Consider this hypothetical: City emails concerning a broken section of sidewalk that’s been reported as repaired may, indeed, seem unnecessary and, thus, disposable. But suppose we hired a contractor to repair our sidewalks (we do) and suppose that contractor reported to us (intentionally or in error) that the sidewalk in question had been properly repaired. They billed us for the work, but the sidewalk in question was, in fact, not repaired properly or never got repaired at all. This could happen, yes?
Now let’s suppose that the broken condition of that sidewalk ended up being the proximate cause of serious trip and fall injury one week later, where an elderly victim initially broke her hip, spent an extended period of time in the hospital, and eventually died due to her advanced age and frail condition. This, too, could happen, yes?
We (the City) could be on the hook for extensive compensatory damages… medical costs in the millions of dollars and even wrongful death liability exposure through negligence.
In our hypothetical, there’s now a real potential for City liability and thus the retention and recovery of the original and subsequent emails could prove crucial to nullifying or at least limiting that liability.
This hypothetical helps us understand why public records, including seemingly innocuous emails, “containing information relating to the conduct of the public’s business,” not only should but must be retained.
Because we can’t possibly know, of a certainty, what public records will or won’t prove important and thus “retainable,” we should retain *everything* that’s applicable for the time periods recommended by the California Secretary of State (3 years for general/public administrative correspondence).
Maybe these changes will cost a lot and maybe they won’t, but what’s the potential cost of failing to do so? How much will the trip and fall victim’s medical expenses and wrongful death liability cost us if we can’t prove that we acted on the broken sidewalk complaint in a reasonable and timely manner and were assured by our contractor that it had been properly repaired?
Moreover, what are the potential non-monetary costs to local government when the confidence of the electorate is undermined because we did not make these changes? The gasps from the crowd in Council Chambers on April 21st in response to Ms. Mahood’s opinion concerning certain aspects of City email retention were clearly audible even on the video.
Such a response of disbelief and disapproval from even that small a segment of the electorate cannot possibly bode well for the elected in any jurisdiction, ours included.

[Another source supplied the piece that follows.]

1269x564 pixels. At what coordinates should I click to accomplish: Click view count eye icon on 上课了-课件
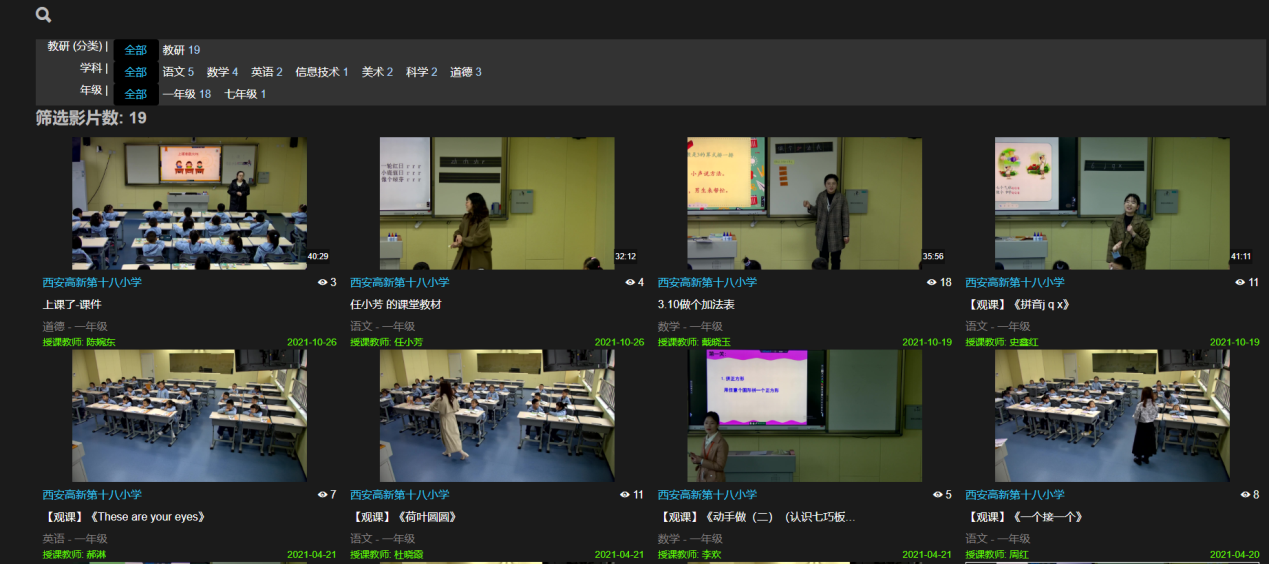point(322,283)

In our Constitutional Republic, government is a construct of the People, and exists entirely at the consent of those governed. The electorate must have confidence that its government exists to serve them and to be fully responsible and responsive to them. The electorate must have confidence that, in the conduct of the People’s business, all non-exempt public records are retained as required by law and then fully disclosed when requested.
In Council Chambers on April 21st, this confidence was shaken considerably.
I very much welcome your questions and your comments.